EXERCISE – Number of lines below with "computer": work it out and reply with that number only.
--- --- ---
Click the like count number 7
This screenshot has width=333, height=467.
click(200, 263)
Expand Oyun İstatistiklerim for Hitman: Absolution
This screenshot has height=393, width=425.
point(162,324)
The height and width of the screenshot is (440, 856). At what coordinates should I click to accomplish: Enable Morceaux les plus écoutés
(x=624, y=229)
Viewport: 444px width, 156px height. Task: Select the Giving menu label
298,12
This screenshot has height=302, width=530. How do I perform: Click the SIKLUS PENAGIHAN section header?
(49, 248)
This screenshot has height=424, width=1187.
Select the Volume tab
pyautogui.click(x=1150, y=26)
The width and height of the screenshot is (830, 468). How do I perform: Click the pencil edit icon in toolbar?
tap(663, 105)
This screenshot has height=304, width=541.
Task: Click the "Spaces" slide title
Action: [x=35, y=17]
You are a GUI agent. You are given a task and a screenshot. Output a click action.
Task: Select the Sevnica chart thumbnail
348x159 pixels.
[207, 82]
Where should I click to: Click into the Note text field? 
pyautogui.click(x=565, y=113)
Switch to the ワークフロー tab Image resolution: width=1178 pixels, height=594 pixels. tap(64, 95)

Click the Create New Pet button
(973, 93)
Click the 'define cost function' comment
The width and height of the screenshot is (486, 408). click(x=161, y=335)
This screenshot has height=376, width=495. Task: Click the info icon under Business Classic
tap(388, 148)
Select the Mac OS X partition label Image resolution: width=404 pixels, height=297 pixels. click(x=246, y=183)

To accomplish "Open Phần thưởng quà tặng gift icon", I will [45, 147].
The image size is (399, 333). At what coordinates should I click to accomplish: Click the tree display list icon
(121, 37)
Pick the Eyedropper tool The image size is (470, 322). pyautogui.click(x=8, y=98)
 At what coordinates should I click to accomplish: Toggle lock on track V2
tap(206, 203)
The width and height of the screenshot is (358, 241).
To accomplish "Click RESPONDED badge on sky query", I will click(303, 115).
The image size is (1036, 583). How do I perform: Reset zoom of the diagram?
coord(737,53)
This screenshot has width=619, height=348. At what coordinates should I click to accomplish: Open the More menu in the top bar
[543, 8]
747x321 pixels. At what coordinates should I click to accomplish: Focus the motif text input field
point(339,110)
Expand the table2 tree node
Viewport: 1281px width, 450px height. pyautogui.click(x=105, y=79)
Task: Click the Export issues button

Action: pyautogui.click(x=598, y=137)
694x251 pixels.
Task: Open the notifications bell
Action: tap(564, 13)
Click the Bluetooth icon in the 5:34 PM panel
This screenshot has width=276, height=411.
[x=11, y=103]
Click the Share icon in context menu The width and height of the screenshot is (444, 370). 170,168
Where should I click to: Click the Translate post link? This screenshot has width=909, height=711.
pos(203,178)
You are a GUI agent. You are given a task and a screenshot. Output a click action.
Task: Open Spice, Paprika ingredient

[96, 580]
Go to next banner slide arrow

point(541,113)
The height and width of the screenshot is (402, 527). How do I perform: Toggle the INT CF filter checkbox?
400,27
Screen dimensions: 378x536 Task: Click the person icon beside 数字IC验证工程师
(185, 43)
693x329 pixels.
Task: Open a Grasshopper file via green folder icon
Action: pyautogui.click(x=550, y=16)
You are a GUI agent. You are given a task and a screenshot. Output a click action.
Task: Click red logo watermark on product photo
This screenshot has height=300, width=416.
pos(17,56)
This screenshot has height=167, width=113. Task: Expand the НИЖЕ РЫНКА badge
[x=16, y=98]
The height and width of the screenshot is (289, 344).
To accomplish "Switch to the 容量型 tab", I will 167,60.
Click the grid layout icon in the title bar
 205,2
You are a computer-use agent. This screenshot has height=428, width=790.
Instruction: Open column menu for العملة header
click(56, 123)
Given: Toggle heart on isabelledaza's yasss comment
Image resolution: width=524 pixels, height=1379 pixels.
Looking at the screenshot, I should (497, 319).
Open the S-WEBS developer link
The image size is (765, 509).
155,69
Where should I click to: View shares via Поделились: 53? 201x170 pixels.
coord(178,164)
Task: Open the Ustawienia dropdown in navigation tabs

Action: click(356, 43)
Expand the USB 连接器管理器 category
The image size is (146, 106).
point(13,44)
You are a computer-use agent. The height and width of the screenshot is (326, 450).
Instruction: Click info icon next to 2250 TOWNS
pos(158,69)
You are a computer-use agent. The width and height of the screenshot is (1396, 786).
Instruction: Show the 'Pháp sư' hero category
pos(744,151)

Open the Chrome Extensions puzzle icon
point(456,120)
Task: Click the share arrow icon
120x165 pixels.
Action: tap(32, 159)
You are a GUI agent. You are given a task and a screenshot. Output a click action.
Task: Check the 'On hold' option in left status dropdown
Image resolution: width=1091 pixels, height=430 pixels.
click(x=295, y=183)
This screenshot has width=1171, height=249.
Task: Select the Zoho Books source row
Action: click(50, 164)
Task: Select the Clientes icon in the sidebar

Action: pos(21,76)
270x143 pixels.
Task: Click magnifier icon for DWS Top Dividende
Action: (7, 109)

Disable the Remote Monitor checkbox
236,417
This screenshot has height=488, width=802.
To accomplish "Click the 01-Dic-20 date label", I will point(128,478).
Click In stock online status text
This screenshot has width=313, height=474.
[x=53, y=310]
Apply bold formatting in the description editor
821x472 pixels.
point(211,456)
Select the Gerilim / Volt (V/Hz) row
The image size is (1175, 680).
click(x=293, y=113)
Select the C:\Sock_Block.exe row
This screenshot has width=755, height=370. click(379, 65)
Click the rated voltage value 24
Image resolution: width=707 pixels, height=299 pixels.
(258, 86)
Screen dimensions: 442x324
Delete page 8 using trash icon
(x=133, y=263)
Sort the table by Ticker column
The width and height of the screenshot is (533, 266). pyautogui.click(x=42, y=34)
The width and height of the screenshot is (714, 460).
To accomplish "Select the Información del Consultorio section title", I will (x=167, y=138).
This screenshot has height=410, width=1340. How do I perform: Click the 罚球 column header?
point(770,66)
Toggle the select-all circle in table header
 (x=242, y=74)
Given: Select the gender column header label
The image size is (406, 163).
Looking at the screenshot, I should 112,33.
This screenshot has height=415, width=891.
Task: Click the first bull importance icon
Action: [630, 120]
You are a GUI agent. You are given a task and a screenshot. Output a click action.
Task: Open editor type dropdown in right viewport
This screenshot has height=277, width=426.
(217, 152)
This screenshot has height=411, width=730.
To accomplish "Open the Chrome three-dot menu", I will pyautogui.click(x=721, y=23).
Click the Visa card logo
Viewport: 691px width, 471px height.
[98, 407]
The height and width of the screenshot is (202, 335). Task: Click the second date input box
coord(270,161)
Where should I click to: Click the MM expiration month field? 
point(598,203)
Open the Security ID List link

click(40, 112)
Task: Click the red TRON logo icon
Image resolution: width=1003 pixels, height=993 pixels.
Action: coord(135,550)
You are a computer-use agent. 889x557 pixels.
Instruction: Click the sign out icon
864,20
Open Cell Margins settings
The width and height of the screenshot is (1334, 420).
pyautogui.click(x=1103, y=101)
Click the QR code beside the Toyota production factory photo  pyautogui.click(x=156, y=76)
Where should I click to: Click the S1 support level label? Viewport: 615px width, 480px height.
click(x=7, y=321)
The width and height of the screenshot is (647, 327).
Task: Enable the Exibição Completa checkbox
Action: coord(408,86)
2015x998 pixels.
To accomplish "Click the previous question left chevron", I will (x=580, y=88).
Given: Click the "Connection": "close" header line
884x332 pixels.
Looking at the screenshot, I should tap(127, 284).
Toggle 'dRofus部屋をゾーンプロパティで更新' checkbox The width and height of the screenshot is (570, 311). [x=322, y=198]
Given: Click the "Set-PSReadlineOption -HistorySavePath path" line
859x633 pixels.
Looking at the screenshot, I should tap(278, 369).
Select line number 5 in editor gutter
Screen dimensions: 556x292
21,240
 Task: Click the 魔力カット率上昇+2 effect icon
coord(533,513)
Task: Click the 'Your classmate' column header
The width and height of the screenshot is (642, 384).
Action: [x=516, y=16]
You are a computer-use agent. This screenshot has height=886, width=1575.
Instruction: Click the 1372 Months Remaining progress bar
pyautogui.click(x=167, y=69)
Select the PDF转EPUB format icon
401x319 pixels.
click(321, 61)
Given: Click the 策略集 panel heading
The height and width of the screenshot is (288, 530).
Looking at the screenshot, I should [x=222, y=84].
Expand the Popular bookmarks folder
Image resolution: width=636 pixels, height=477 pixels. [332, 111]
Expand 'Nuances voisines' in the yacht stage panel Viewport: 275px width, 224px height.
--- --- ---
EXERCISE SOLUTION – 5